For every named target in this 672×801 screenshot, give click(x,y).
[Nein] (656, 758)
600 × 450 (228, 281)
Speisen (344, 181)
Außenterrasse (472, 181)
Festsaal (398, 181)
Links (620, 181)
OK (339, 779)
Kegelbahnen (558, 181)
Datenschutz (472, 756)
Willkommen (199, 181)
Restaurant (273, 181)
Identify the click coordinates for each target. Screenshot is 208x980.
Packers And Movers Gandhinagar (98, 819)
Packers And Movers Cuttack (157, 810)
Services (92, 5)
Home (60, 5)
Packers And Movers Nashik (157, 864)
==
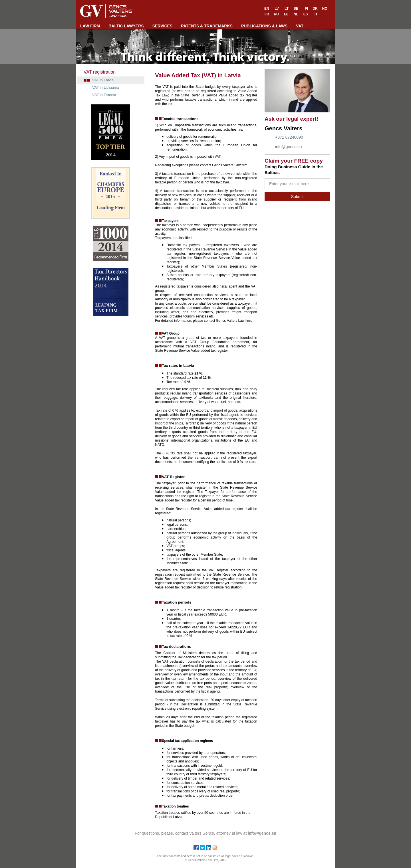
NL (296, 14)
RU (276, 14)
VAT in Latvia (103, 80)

● **Challenge**: Rewrite every line from the line with "Links (620, 181)" to the line with "Home (60, 5)", both included, with each line's requests left as they are and 69 added to every number in the answer coordinates.

● **Result of the task**:
Links (689, 250)
OK (408, 848)
Kegelbahnen (627, 250)
Datenschutz (541, 825)
Willkommen (268, 250)
Restaurant (342, 250)
Identify the click coordinates for each target. Screenshot is 208x980.
Packers And Movers Gandhinagar (167, 888)
Packers And Movers Cuttack (226, 879)
Services (161, 74)
Home (129, 74)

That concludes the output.